Analyst says AI underpins most of SpaceX’s $2 trillion valuation
CFRA’s Keith Snyder told Fortune that xAI drives most of SpaceX’s market value, while Grok trails rivals in paid and business adoption.
By Maya Lindqvist · Senior Technology Correspondent
3 min read
SpaceX’s valuation has reached $2 trillion after a $1.77 trillion IPO, and one analyst says most of that price depends on the company’s AI ambitions. Keith Snyder, a senior equities analyst at the Center for Financial Research and Analysis, told Fortune that his model attributes 71% of SpaceX’s value to xAI.
Snyder said he could not justify the current market value without making highly aggressive assumptions about AI growth. Fortune reported that SpaceX did not respond to a request for comment.
AI assumptions carry much of the valuation
SpaceX’s S-1 filing with the Securities and Exchange Commission put a large share of its market opportunity in artificial intelligence, according to Fortune. The filing estimated $28.5 trillion in measurable total addressable market, with $26.5 trillion tied to AI.
That AI figure included $2.4 trillion for infrastructure, $760 billion for consumer subscriptions, $600 billion for digital advertising and $22.7 trillion for enterprise applications, according to the filing cited by Fortune. SpaceX said in the filing that it believed it had identified the largest total addressable market in history.
Snyder told Fortune he did not know how SpaceX arrived at that market-size estimate and said the projections should not carry much weight for investors. The critique focuses on whether Grok, xAI’s chatbot, can turn usage into paying customers at the scale implied by the company’s AI forecast.
SpaceX’s traditional space business gives investors a clearer base, Fortune reported. Starlink has millions of paying customers around the world, and supporters of the stock argue that Grok is still young, can benefit from distribution through X and could gain enterprise customers quickly if adoption accelerates.
Grok trails larger AI rivals
Fortune reported that Grok has 117 million users interacting with the product through a freemium model. Of that group, 1.9 million users, or 1.6%, pay for SuperGrok, SuperGrok Heavy or SuperGrok Lite.
By comparison, Fortune reported that about 5% of ChatGPT users paid for the product in 2025. Data from Ramp’s AI Index cited by Fortune showed xAI with 3% business adoption, while OpenAI and Anthropic each had 40%; Google’s adoption rate was twice xAI’s, according to Fortune.
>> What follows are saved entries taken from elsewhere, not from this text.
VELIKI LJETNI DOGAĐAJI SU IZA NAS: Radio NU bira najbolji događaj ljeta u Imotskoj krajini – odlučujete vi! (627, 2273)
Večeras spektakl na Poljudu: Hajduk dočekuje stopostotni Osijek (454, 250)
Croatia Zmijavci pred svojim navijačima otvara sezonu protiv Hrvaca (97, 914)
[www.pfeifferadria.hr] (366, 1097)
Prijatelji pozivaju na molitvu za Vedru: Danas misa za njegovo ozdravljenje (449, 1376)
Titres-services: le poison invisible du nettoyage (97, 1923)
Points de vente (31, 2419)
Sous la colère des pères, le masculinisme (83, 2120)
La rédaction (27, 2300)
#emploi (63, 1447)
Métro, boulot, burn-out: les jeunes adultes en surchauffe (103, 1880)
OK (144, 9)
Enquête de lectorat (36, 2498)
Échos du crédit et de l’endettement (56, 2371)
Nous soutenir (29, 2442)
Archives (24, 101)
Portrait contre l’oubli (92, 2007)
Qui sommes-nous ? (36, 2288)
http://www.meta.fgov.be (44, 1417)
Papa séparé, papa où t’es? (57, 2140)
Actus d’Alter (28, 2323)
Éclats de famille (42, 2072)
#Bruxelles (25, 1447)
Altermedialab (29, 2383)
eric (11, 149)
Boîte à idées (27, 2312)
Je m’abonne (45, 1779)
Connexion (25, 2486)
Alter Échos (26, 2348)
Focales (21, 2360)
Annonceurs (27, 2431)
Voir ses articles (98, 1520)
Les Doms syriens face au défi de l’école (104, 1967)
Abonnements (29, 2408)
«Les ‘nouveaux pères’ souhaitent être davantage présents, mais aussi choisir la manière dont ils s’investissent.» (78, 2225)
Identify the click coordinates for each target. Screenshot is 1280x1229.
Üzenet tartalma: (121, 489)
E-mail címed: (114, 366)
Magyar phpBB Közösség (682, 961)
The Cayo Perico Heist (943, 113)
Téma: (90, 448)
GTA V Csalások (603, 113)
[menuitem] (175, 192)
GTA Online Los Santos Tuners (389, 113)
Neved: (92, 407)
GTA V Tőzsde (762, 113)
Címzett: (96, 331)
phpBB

Kyle Poyar, a former operating partner at OpenView who focuses on AI monetization and product-led growth, told Fortune that Grok needs users to return frequently for valuable work if it is to convert them into paying subscribers. He said Anthropic has been more successful at using free access as a path toward paid and enterprise use.
Poyar also told Fortune that AI companies are treating the cost of serving free users as a marketing expense. In his view, OpenAI and Anthropic are using compute spending to attract customers who may later pay, while xAI has not shown the same evidence of conversion.
Snyder told Fortune that Grok remains behind OpenAI and Anthropic in model sophistication, in his opinion. He also said xAI risks being seen as more of a provider of excess computing capacity to companies such as Google and Anthropic if its own model does not close the gap.
Vineet Kumar, a professor at Purdue University’s Mitch Daniels School of Business who studies freemium models, told Fortune that free tiers can attract users but may also reduce the need to upgrade if they offer too much. Evan Bailyn, whose firm First Page Sage tracks B2B conversion rates, told Fortune that Grok appears less essential than products with stronger everyday use cases and said OpenAI, Google Gemini and Anthropic already hold much of the enterprise AI market.
This story draws on original reporting from Fortune.